Extracted records:
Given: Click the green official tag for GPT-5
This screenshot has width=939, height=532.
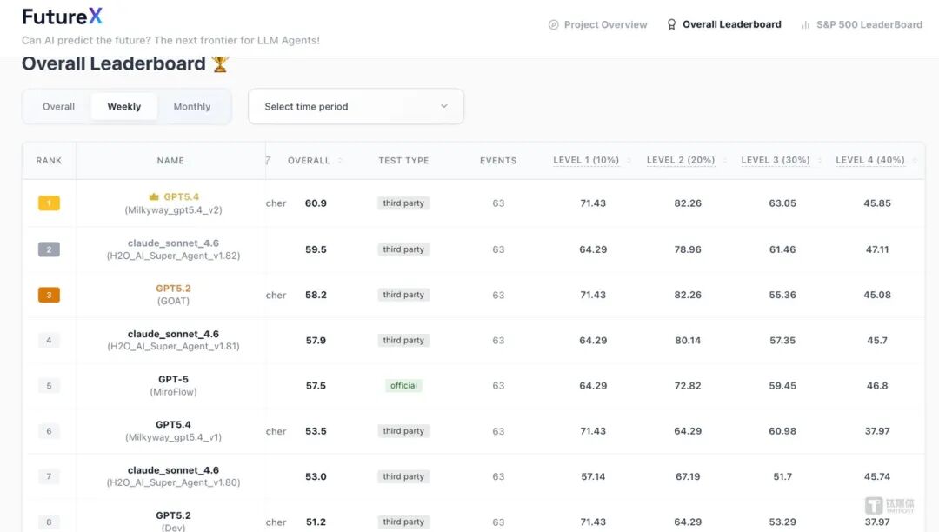Looking at the screenshot, I should pyautogui.click(x=403, y=386).
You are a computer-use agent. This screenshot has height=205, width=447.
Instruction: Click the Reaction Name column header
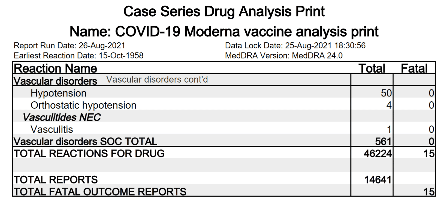coord(55,68)
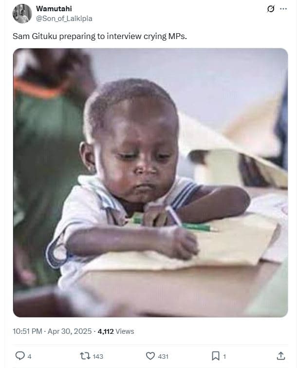
Task: Click the reply speech bubble icon
Action: (x=20, y=356)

#### What you will do:
Copy the data word for word, no pictures.

#### Written answer:
Given: Click the green official tag for GPT-5
This screenshot has width=939, height=532.
Looking at the screenshot, I should pyautogui.click(x=403, y=386).
You are a computer-use agent. This screenshot has height=205, width=447.
Instruction: Click the Reaction Name column header
coord(55,68)
Task: Click the reply speech bubble icon
Action: (x=20, y=356)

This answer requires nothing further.